Winter weather

A snowplow exits Interstate 80 at the Happy Jack Road interchange east of Laramie on Feb. 25 while visibility was limited amid the blowing snow. Winter weather is expected to impact travel between Laramie and Cheyenne Friday and Saturday.

A major winter storm is expected to bring snow accumulation, winds and cold temperatures to the Laramie Valley and the city starting Wednesday night, with the worst expected throughout Thursday, likely disrupting travel.

The National Weather Service has a Winter Weather Advisory in effect from 9 p.m. Wednesday until 6 a.m. Friday. Mixed precipitation is expected with a total snow accumulation of 3-6 inches and a light glaze of ice accumulations. Isolated areas in Albany County could see up to 8 inches of snow. Wind gusts could be as high as 30 mph at times.

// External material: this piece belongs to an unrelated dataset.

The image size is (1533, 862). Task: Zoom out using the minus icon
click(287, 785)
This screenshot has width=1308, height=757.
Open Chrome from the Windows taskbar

Areas of blowing snow could significantly reduce visibility on roadways, making travel difficult or hazardous — especially on Interstate 80 west of Laramie. The snow and wind mixed in that corridor could create blizzard-like conditions, according to meteorologists.

“For those traveling between Laramie and Cheyenne, or those heading west toward Rawlins, I-80 will be impacted,” said Jared Allen, a National Weather Service meteorologist. “There could even be some localized blizzard-like conditions near Arlington and Elk Mountain in that very wind-exposed area.”

The worst times for travel, Allen said, would likely be from around noon Thursday into midnight Friday, with residual effects continuing into Friday.

“The residual impacts on the transportation corridors could linger into Friday morning, and perhaps early into Friday afternoon, but things should improve pretty quickly Friday morning, as far as the weather conditions go,” he said.

Conditions could also be hazardous for livestock.

Rain is forecasted for Wednesday afternoon when it’s expected to remain relatively warm with a high around 52 degrees fahrenheit. It should get colder that evening when there’s a 90-percent chance of rain that will then mix with snow. The NWS is expecting about an inch of snow to accumulate on Wednesday night.

“Looks like it will initially stay warm, then it will transition over (Wednesday) night into snow, and even periods of heavy snow in the valley and up against the range there going through the day Thursday, then slowly tapering off Thursday into Friday morning,” Allen said.

Thursday has a 100-percent chance of precipitation forecasted that should continue to bring a wet mix of freezing rain and snow throughout the day. Patchy, blowing snow is expected, as Allen said it should start getting windy early Thursday and continuing through the course of the day with a chilly high near 33 degrees. A north wind of 15-20 mph is forecasted with gusts up to 30 mph. Snow is likely to continue Thursday night as temperatures dip to a low around 11 degrees.

“The wind gradient should start to relax Thursday night into Friday morning,” Allen said.

There’s still a 40-percent chance of snow Friday while temperatures remain low, a high around 28 degrees, but Allen said there shouldn’t be much accumulation. Finally, it should warm up on Saturday, then another slight chance of snow on Sunday with a high near 43 degrees.

“We’re anticipating some light flurries at best on Sunday,” Allen said.